Personal information
- Full name: Eustace Slade Headlam
- Born: 20 May 1892 Bothwell, Tasmania, Australia
- Died: 25 May 1958 (aged 66) Launceston, Tasmania, Australia

Domestic team information
- 1911/12: Tasmania
- Source: Cricinfo, 22 January 2016

= Eustace Headlam =

Australian cricketer

Eustace Slade Headlam (20 May 1892 - 25 May 1958) was an Australian cricketer and golfer. Born in Bothwell, Tasmania, Headlam was a left handed batsman and slow left arm orthodox bowler and played one first-class match for Tasmania in 1911/12, achieving a highest score of 32 not out.

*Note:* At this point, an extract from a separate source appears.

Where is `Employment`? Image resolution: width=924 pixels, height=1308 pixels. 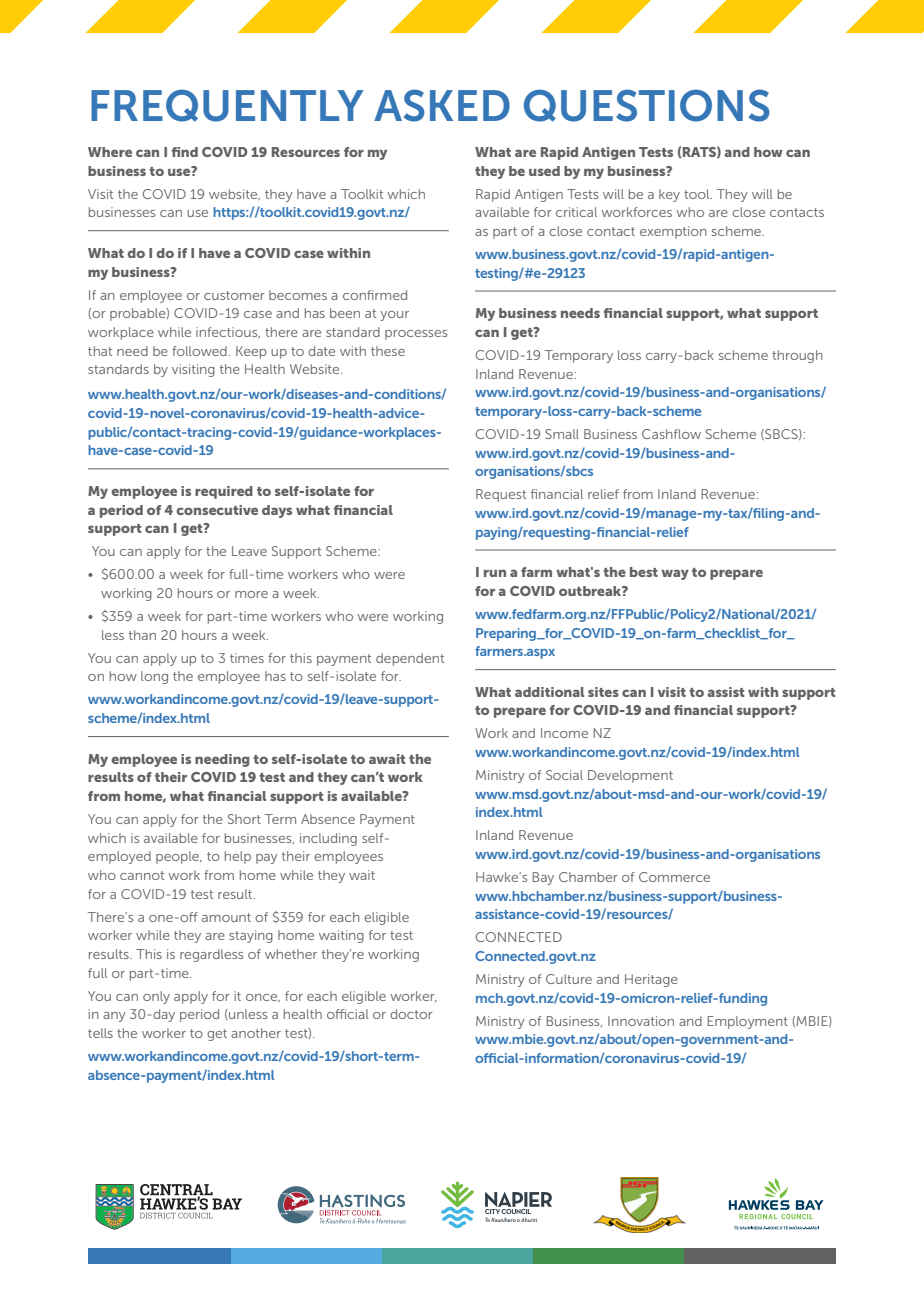
Employment is located at coordinates (747, 1022).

During World War I, Headlam served in the Australian Army, enlisting on 14 April 1915 and returning to Australia on 4 March 1919, reaching the rank of lieutenant. He initially served with the 3rd Light Horse Regiment and embarked with their 6th reinforcements as a trooper for service overseas on 17 June 1915, departing Melbourne on HMAT Wandilla. He joined his unit at Gallipoli in October 1915 and served on the peninsula until the Australians were evacuated in December.

He later served in the Imperial Camel Corps before transferring to the Australian Flying Corps and was mentioned in despatches for his service post war. Serving in the Middle East, Headlam was initially an air observer, but later qualified as a pilot and took part in the Battle of Meggido in the final stages of the war. He was credited with five aerial victories. He was a law student before enlisting, attending the University of Tasmania.

In 1926, Headlam married Geraldine Archer. Headlam was also an avid golfer. He won the Tasmanian Open in 1913 and 1919 and the Tasmanian amateur championship five times between 1912 and 1927. In the 1930s, Headlam turned this into a career, becoming a professional golfer.

Headlam died on 25 May 1958, at Launceston, aged 66.